Başbakan Merkel, Avrupa Birliği’ni ve politikasını öğrencilere, gençlere anlatmak amacıyla düzenlenen etkinlik kapsamında, Berlin’deki Fransız Lisesi’ni ziyaret ederek, öğrencilerin sorularını yanıtladı.
Suriye’nin de AB’nin bir komşusu olduğunu belirten Merkel, 500 milyon nüfuslu AB’nin sığınmacıları kabul etmesinin bir sorumluluk taşıdığını ifade ederek, "Bazı ülkelerin ‘Müslümanlar ülkemize giremez’ demesini hoş bulmuyorum. Bu benim açımdan olamaz." diye konuştu.
Merkel, bu söylemin Avrupa değerleriyle ve din özgürlüğüyle uyuşmadığını kaydetti.
Türkiye'nin AB üyeliğine ilişkin bir soru üzerine Merkel, Türkiye’nin AB ile ucu açık görüşmeler yaptığını ve Türkiye’nin AB’ye girip girmemesi konusunda bir karar verilmediğine işaret ederek, burada AB’nin yeni üyeleri alma gücünün olup olmamasına da bakılması gerektiğini bildirdi.
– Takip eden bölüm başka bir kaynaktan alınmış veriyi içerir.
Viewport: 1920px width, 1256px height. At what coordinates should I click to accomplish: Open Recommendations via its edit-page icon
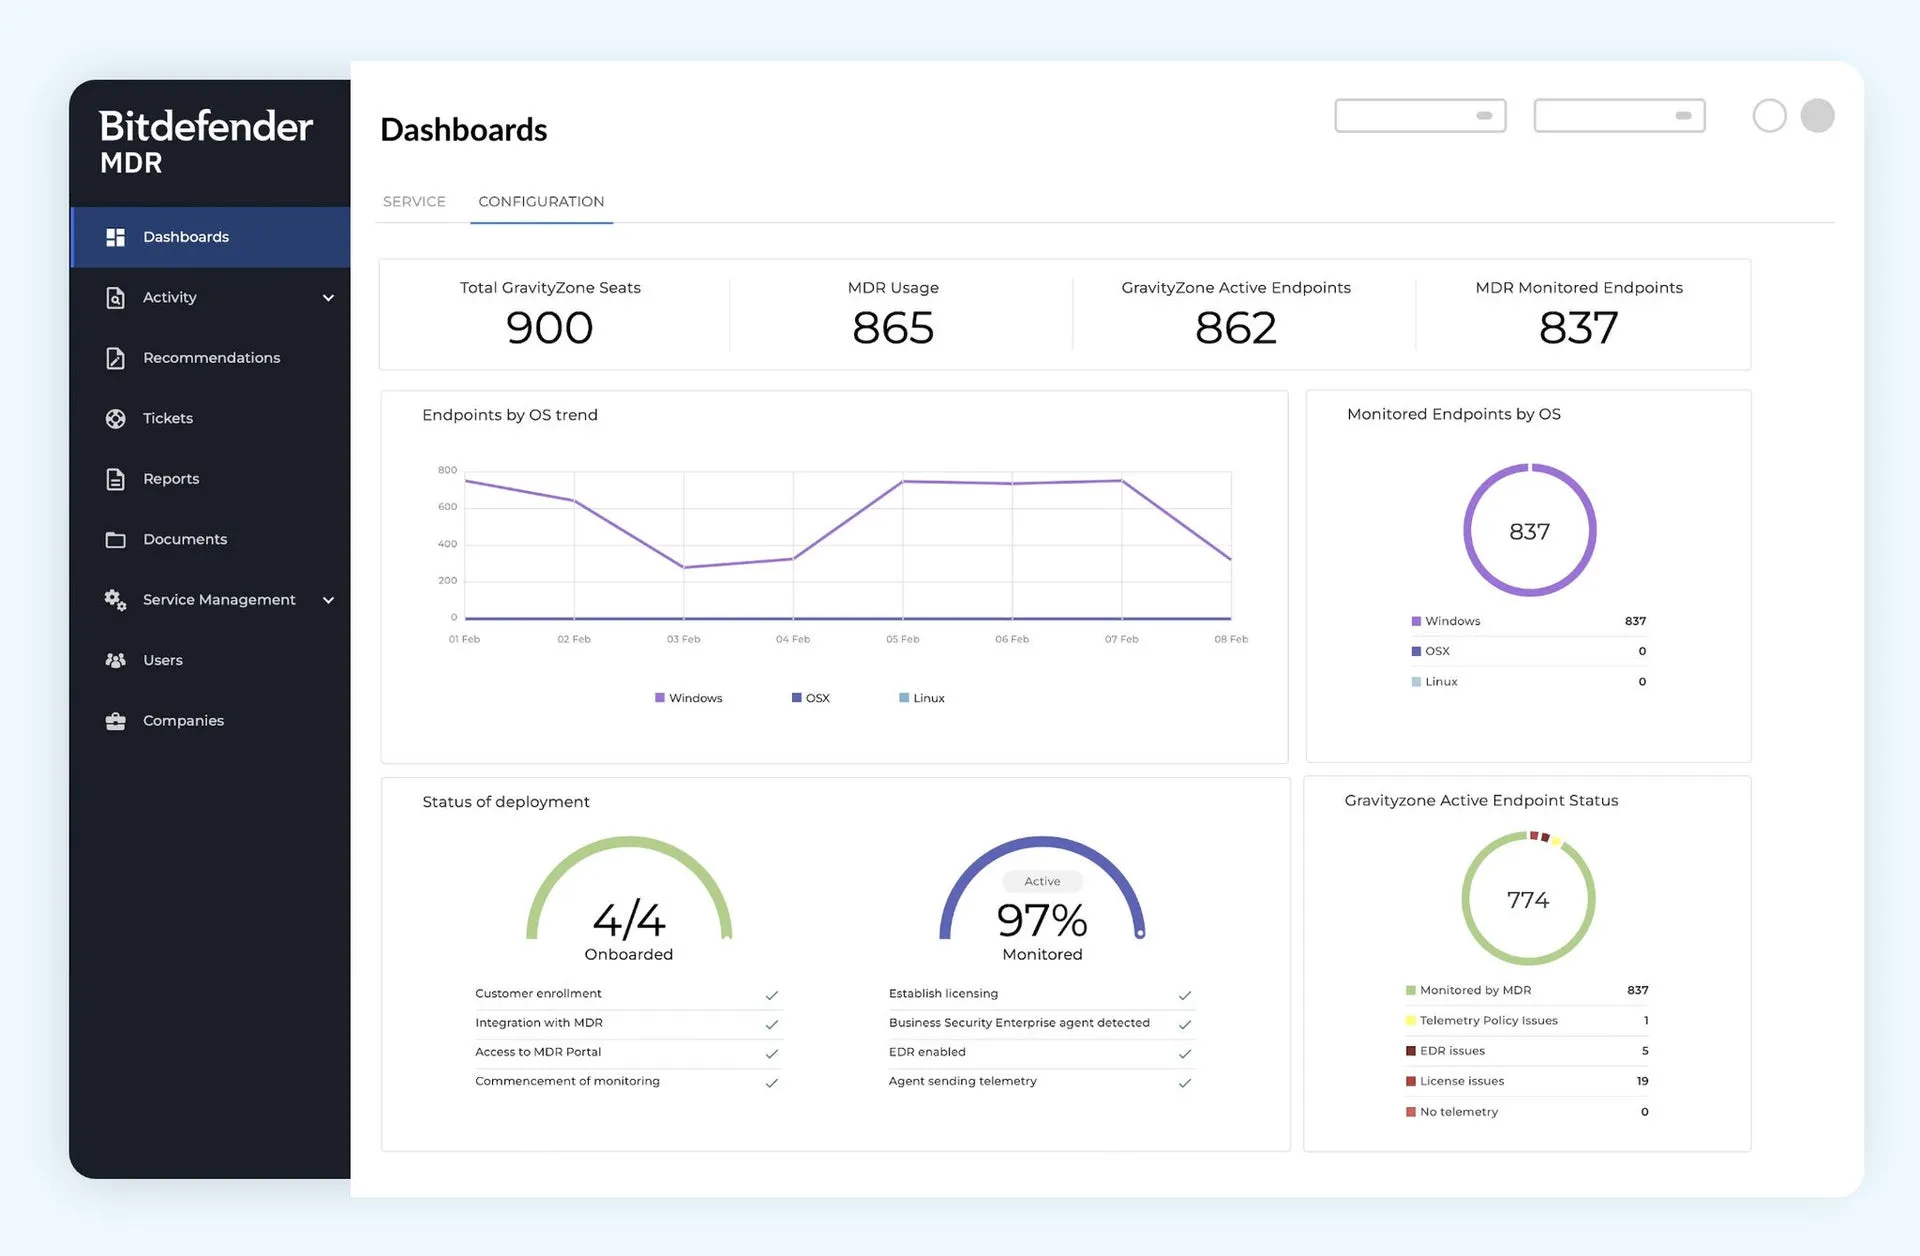(115, 358)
Almanya'da oyları artan sığınmacı ve İslam karşıtı, aşırı sağcı "Almanya için Alternatif" (AfD) partisi ile mücadele konusuna da değinen Merkel, lideri olduğu Hristiyan Demokrat Birlik Parti’nin (CDU) AfD ile tartışmak için yeterince iyi argümana sahip olduğunu, ancak bu tartışmanın öfkeli ve ön yargılı olmamasını istedi.
AB TEST EDİLİYOR
Avrupa’nın bugüne kadar ki tüm başarılarının arkasında durup duramayacağının dışarıdan test edildiğini vurgulayan Merkel, AB’nin bir ulus devlet değil, ancak ortak para birimi avro ve serbest dolaşım hakkından dolayı dağınık bir birlik niteliği de taşımadığını anlattı.
Merkel, "Bunun için avro krizi iyi bir örnekti. Mali piyasalar birden 'Bunlar birlikte mi duracak, yoksa farklı ekonomik güçlere sahip olmalarından dolayı dağılacaklar mı göreceğiz' dediler. Avroya yapılan bu saldırıya karşı büyük ölçüde başarılı olduk." diye konuştu.
Mali krizin henüz bitmediğini ancak buna karşı çeşitli mekanizmalar oluşturduklarını aktaran Angela Merkel, "Sığınmacı konusunu da Avrupa ülkelerine yönelik, dış sınırlarını koruyup koruyamayacaklarına ilişkin ikinci bir test edilme dalgası olarak görüyorum." değerlendirmesinde bulundu.
"TÜM DÜNYA İZLİYOR"
Şimdi de Avrupa’da serbest dolaşımı öngören Schengen sınırlarının baskı altında bulunduğunu belirten Merkel, "Özellikle de güneyde. Şimdi tüm dünya 'Bakalım yeniden ulus devletlere geri mi düşecekler, yoksa dış sınırlarının korunmasını başarabilecekler mi' diye izliyor" dedi.
AB'deki tüm ülkelerin konumlarından geriye gidişi istemediğine işaret eden Merkel, "Her ülkenin kalıcı bir şekilde kendi sınırlarını kontrol etmesi geri adım olur ve Avrupa’yı zayıflatır." diye konuştu.
AB ile Türkiye arasındaki mutabakatın da deniz sınırının korunabilmesinden dolayı ortaya çıktığını ve komşular olmadan sınırların korunmasının başarılamayacağını kaydeden Merkel, Libya ile de benzer bir anlaşmanın yapılması gerektiğini sözlerine ekledi.